=== Assignment ===
Recast the records below as a numbered list, leaving out blank lines. Begin at the line that contains "This screenshot has height=577, width=1207." and stop after the line that contains "pyautogui.click(x=400, y=46)".
+ + + + +
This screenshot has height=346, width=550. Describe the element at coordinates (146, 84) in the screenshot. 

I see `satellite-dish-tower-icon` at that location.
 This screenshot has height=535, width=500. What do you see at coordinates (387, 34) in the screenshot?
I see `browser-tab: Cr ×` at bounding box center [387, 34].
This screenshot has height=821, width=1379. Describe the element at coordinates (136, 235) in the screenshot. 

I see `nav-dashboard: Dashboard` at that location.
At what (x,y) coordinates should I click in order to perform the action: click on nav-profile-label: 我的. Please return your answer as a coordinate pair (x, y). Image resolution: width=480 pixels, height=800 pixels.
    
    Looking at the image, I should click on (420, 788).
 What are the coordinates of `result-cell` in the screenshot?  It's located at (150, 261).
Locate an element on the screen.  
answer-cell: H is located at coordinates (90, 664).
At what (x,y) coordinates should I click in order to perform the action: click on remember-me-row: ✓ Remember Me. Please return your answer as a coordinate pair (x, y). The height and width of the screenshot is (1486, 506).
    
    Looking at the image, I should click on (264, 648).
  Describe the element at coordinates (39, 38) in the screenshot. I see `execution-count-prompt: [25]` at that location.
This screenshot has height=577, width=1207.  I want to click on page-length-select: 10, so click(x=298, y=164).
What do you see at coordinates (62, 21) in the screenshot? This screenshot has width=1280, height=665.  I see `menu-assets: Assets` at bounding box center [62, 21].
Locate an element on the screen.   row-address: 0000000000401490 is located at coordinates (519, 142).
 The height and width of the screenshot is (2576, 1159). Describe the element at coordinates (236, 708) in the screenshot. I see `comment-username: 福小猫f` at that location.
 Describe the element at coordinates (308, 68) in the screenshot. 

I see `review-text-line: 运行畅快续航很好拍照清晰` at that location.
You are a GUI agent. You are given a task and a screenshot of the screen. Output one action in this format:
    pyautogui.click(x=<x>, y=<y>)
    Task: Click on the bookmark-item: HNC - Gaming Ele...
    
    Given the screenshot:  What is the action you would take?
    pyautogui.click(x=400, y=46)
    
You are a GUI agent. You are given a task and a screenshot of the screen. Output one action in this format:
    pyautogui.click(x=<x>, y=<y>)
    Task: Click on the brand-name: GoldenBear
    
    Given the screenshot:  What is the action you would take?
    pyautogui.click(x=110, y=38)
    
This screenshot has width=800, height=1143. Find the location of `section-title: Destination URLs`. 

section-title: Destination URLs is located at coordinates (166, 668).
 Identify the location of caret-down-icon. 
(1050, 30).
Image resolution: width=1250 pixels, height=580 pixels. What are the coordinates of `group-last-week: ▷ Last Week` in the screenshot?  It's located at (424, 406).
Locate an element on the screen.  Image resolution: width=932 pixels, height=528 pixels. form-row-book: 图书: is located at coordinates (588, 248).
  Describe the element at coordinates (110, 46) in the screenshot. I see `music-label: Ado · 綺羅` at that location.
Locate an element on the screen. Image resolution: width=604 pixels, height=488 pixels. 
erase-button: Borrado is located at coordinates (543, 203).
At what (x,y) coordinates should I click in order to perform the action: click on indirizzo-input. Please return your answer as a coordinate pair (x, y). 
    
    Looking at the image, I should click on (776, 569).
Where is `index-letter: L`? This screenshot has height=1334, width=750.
+ + + + +
=== Exercise solution ===
1. This screenshot has height=577, width=1207.  I want to click on page-length-select: 10, so click(x=298, y=164).
2. What do you see at coordinates (62, 21) in the screenshot? This screenshot has width=1280, height=665.  I see `menu-assets: Assets` at bounding box center [62, 21].
3. Locate an element on the screen.   row-address: 0000000000401490 is located at coordinates (519, 142).
4.  The height and width of the screenshot is (2576, 1159). Describe the element at coordinates (236, 708) in the screenshot. I see `comment-username: 福小猫f` at that location.
5.  Describe the element at coordinates (308, 68) in the screenshot. 
6. I see `review-text-line: 运行畅快续航很好拍照清晰` at that location.
7. You are a GUI agent. You are given a task and a screenshot of the screen. Output one action in this format:
8.     pyautogui.click(x=<x>, y=<y>)
9.     Task: Click on the bookmark-item: HNC - Gaming Ele...
10.     Given the screenshot:  What is the action you would take?
11.     pyautogui.click(x=400, y=46)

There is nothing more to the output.